## Instructions
(A) For the article on Caesarean delivery guidelines, decide whether each statement below agrees with it. Answer yes or no for each, and quote the deciding words of the article. (i) The 2004 NICE guidelines treated a mother's request on its own as a reason for a Caesarean section. (ii) Under the 2011 guidelines, women who ask for a C-section because of anxiety should be offered mental health support. (iii) NICE described the new guidelines as offering surgery to all women.
(B) Resume the article on Caesarean delivery guidelines, picking up after its final sentence.

## Quoted passage
↓↓↓

Pregnant women who ask for a Caesarean delivery should be allowed to have the operation, even if there is no medical need, according to new guidelines for England and Wales.
The National Institute of Health and Clinical Excellence (NICE) states that women should be offered counselling and told of the risks first.
Ultimately, however, the decision would be made by the mother-to-be, it said.
NICE said this was "a very long way" from offering all women surgery.
The last set of NICE guidelines, which were published in 2004, clearly stated that "maternal request is not on its own an indication for Caesarean section" and that clinicians could decline the procedure "in the absence of an identifiable reason".
The rules on requesting a C-section have been revised. Clinicians say this is to bring the instructions into line with what is already taking place in hospitals.
The 2011 guidelines say that women requesting a C-section because of anxiety should be offered mental health support. A phobia of childbirth is thought to affect 6% to 10% of women.
Nina Khazaezadeh, a consultant midwife at St Thomas' Hospital, says she often meets patients who want a Caesarean due to a "perceived lack of control, fears of inadequate care provision and lack of support during labour and delivery".
"But, after a discussion of all the pros and cons of both types of birth, and having been assured of one-to-one midwifery support and an individualised birth plan, they will choose to try for a vaginal birth."
The updated guidelines state that if such women still wanted a C-section, they should get one.

↑↑↑

## Record extracts
↓↓↓

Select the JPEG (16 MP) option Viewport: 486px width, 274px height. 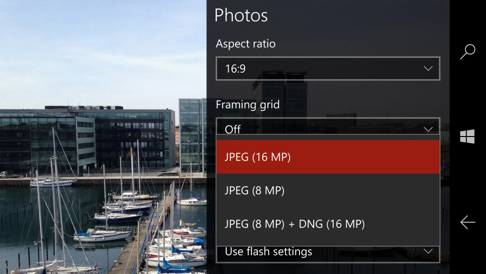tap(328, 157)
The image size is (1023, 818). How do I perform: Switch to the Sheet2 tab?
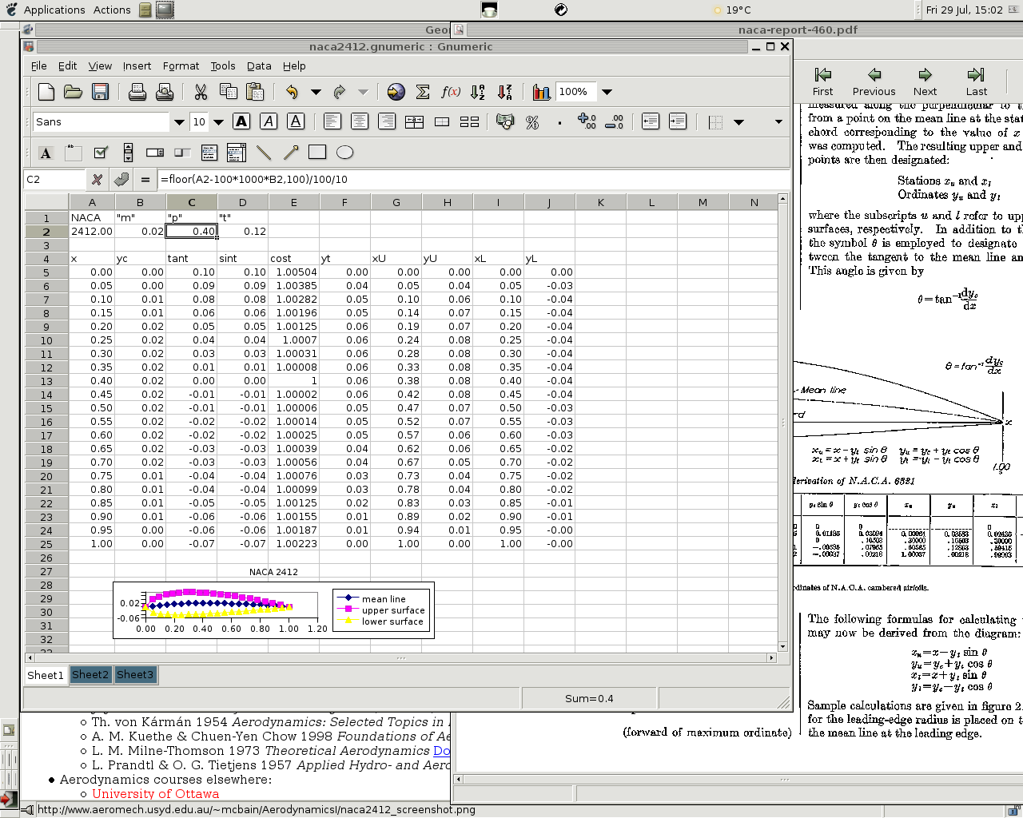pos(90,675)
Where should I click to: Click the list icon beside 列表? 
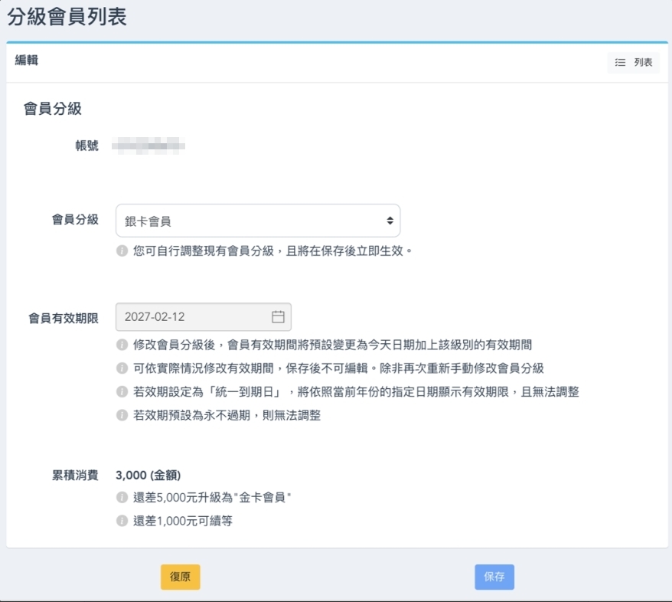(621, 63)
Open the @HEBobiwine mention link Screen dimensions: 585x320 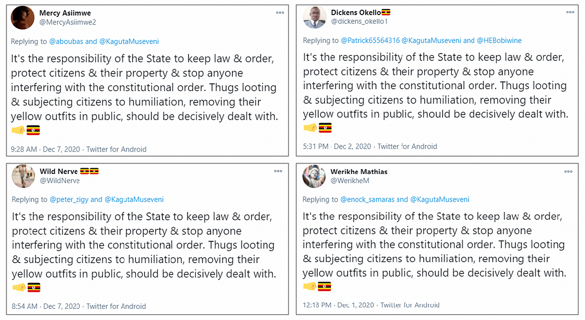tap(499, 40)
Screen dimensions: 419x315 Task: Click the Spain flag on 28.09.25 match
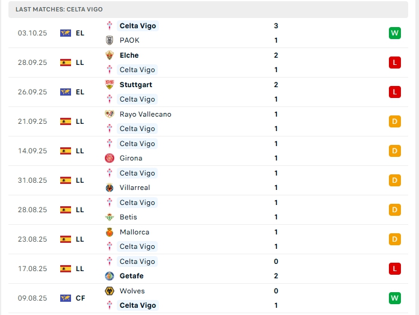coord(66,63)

↑↑↑

## Responses for each task
(A)
(i) No: "maternal request is not on its own an indication for Caesarean section"
(ii) Yes: "women requesting a C-section because of anxiety should be offered mental health support"
(iii) No: NICE said this was "a very long way" from offering all women surgery

(B)
Women with no medical need can also ask for a Caesarean section. The guidance states that they should be told of the risks and discuss their request with a clinician, but their request cannot be denied.
Malcolm Griffiths, a consultant obstetrician and gynaecologist who led the development of the guidelines, said: "Caesarean section is a major operation, it's about as major as a hysterectomy.
"It's not a major operation that most pregnant women are interested in or want to have."
Dr Gillian Leng, deputy chief executive of NICE, said: "This guideline is not about offering free Caesareans for all on the NHS.
"It is about ensuring that women give birth in the way that is most appropriate for them and their babies.
"Offering these women a planned Caesarean section in these circumstances is a very long way from saying that Caesarean section should automatically be offered to every woman."
There will be wider changes to clinical practice.
Being HIV positive will no longer be treated as grounds for an automatic C-section. Improvements in anti-retroviral therapies mean it is now safe for some woman with HIV to deliver vaginally.
There will also be changes to break the mentality of "once a Caesarean, always a Caesarean".
The latest evidence suggests that even for women who had up to four previous C-sections, that the risks of fever, bladder injuries and surgical injuries were the same for planned vaginal and planned Caesarean deliveries.
Also it had been thought that giving women antibiotics to protect against infection during surgery could be damaging to the baby. NICE says medical evidence says this is not the case and that women should now be given antibiotics before going under the knife.
In the UK, about one in four births is by Caesarean section. The rate has been roughly static for the past four years following years of increases. Across Europe figures vary widely from about 14% in Nordic countries to 40% in Italy.
NICE believes that overall, the rate could fall after the introduction of the new guidelines.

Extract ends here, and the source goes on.